• Exercise 1:
Answer these from the article on Health Care Homes tax concerns:
(a) In which city was last weekend's post-budget strategy meeting held?
(b) About what share of the Health Care Homes trials have practices of the two largest corporate players snapped up?
(c) In which city is AGPA's first post-budget meeting with practice owners being held?
• Exercise 2: Quote everything in the Health Care Homes tax article from "In the murky" down to "Dr Stevens said.", word for word.

• Passage for review:

Tax nightmare looms for Health Care Homes

3 minute read


General practice could face a taxation nightmare from the Health Care Homes initiative for treating chronic disease


General practices could face a taxation nightmare as a result of the Health Care Homes initiative for treating chronic disease.

Uncertainty about the impact of the bundled-payment funding model was among the top concerns of independent GP owner-doctors at a post-budget strategy meeting in Melbourne last weekend.

Dr Sean Stevens, a director of the Australian General Practice Alliance, said the taxation issue was “huge” for practice owners and the future of the Health Care Homes scheme would be in trouble if they did not get on board.

“If the government wants to roll this out they are going to need to do it with practice owners,” he said.

“The payroll tax issue has not been resolved. There has not been adequate consultation with practice owners.

“If you’re a large corporate, you can afford lawyers to structure things so that payroll tax is not an issue.   But if you are a practice owner with eight GPs, that could potentially be very expensive and explode in your face.”

The potential barrier to participation in Health Care Homes arises because the federal government’s bundled payments – essentially a reassignment of chronic care plan funding – will go to practices, not to treating GPs. Depending on how the funds are passed on to GPs, their legal and taxation status will be affected.

The concern arises as doctors are still digesting the news that practices belonging to the two largest corporate players  have snapped up about 50% of the Health Care Homes trials to start later this year.

David Dahm, a chartered accountant who acts as a management consultant to practices across the country, agreed that independent practice owners were right to be worried, saying they faced potentially massive new tax liabilities without careful restructuring.

As the Health Care Homes scheme grew in size, these liabilities would “swell like a boil”, he said.

Practices are commonly set up as “service entities” and split their administrative and clinical arms legally.

“Under the new scheme, a GP would be contracted to provide clinical services to the practice, instead of the patient, causing significant commercial, medico-legal and taxation issues,” Mr Dahm, also a taxation agent, told The Medical Republic..

In the murky world of tax rulings, not only could a practice be hit for payroll tax on the HCH component paid to doctors, tax authorities could potentially then go after the practice for tax on all the doctors’ earnings.

For a practice where doctors were taking home $1 million, there would be an instant 5% jump in overheads. But knock-on costs could appear, for example, with demands for mandated superannuation.

Dr Stevens said owners’ concerns over the tax issue was second only to their ongoing fears about the status of pathology rents that GP owners can charge for collection centres at their clinics.

With tax rules open to interpretation, “there’s so much money at stake, it’s a huge risk that you can’t ignore”, Dr Stevens said.

AGPA is holding post-budget meetings with practice owners in state capitals over coming weeks, starting with a meeting tonight in Perth.

More meetings will follow in Sydney, Brisbane and other capitals.

• Data extract:
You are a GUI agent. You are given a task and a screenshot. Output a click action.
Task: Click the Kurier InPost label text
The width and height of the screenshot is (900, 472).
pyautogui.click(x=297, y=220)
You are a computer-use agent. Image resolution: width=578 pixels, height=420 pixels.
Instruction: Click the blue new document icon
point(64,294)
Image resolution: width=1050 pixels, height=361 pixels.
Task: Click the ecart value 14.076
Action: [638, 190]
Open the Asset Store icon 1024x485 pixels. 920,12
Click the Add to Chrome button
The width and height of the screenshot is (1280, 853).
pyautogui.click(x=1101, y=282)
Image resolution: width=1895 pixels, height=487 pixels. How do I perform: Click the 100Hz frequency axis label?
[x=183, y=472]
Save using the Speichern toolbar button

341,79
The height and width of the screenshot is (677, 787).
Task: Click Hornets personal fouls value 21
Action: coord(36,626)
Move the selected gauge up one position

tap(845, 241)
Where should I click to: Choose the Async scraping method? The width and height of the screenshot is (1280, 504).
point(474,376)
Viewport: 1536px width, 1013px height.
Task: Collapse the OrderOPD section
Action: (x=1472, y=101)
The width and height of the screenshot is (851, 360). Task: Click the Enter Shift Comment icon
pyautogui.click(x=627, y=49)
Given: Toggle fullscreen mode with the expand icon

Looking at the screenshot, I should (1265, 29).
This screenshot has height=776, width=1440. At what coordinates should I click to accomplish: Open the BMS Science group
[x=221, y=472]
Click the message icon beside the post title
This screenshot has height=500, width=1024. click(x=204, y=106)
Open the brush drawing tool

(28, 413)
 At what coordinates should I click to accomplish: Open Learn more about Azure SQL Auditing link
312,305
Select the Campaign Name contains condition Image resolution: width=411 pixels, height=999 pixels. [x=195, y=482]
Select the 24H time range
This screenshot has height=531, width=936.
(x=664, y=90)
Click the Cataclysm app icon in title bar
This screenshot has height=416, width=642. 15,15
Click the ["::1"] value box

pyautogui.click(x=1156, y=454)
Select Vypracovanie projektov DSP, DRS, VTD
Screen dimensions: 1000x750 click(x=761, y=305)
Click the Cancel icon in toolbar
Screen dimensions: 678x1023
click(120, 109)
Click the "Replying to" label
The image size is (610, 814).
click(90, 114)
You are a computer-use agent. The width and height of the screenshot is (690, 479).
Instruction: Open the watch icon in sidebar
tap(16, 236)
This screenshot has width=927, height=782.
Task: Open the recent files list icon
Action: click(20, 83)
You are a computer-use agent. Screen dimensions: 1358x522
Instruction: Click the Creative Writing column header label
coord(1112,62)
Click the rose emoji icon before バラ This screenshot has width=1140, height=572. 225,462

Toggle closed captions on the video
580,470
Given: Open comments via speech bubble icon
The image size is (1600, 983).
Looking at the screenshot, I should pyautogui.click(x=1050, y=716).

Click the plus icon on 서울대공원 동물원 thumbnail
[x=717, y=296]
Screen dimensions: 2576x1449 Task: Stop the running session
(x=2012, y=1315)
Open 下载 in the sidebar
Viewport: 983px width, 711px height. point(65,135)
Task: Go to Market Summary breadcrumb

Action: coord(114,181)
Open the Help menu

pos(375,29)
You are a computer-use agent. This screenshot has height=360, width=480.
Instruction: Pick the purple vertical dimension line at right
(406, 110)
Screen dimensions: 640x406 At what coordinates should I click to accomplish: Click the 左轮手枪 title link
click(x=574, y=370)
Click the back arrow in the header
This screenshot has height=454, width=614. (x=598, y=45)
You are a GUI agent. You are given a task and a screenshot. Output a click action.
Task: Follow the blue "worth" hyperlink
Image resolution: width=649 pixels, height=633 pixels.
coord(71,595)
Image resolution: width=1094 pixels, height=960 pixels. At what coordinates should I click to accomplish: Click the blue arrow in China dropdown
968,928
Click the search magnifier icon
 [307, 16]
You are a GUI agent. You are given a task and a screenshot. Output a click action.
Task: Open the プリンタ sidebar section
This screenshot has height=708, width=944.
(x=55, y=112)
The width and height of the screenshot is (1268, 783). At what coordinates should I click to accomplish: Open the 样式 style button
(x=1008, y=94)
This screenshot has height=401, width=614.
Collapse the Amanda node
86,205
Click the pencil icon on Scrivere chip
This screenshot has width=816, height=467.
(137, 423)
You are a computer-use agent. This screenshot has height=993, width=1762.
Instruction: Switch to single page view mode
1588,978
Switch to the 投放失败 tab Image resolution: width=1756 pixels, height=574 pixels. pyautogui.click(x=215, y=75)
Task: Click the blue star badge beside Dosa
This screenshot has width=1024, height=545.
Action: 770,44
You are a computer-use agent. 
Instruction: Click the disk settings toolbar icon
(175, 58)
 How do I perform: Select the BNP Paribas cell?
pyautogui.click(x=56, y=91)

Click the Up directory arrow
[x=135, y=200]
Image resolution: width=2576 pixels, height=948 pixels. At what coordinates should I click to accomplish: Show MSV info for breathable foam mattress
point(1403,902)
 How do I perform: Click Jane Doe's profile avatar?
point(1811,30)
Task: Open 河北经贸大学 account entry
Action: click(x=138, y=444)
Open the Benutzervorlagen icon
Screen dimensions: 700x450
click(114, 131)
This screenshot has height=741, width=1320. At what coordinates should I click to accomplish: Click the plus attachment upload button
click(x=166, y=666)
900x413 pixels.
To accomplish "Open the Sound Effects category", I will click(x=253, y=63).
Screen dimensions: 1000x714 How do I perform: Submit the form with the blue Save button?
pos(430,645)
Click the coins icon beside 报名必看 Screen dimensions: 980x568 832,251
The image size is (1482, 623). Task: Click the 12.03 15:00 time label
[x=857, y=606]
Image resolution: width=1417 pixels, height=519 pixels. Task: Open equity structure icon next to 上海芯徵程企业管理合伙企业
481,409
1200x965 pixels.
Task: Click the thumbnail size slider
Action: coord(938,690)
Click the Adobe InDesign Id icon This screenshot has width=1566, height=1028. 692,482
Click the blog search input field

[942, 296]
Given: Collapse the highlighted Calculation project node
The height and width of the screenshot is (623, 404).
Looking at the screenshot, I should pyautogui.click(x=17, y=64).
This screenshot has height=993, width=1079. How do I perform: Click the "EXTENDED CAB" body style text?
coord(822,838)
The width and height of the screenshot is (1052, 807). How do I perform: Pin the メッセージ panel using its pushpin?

• Answer space 1:
(a) Melbourne.
(b) About 50%.
(c) Perth.

• Answer space 2:
In the murky world of tax rulings, not only could a practice be hit for payroll tax on the HCH component paid to doctors, tax authorities could potentially then go after the practice for tax on all the doctors’ earnings.

For a practice where doctors were taking home $1 million, there would be an instant 5% jump in overheads. But knock-on costs could appear, for example, with demands for mandated superannuation.

Dr Stevens said owners’ concerns over the tax issue was second only to their ongoing fears about the status of pathology rents that GP owners can charge for collection centres at their clinics.

With tax rules open to interpretation, “there’s so much money at stake, it’s a huge risk that you can’t ignore”, Dr Stevens said.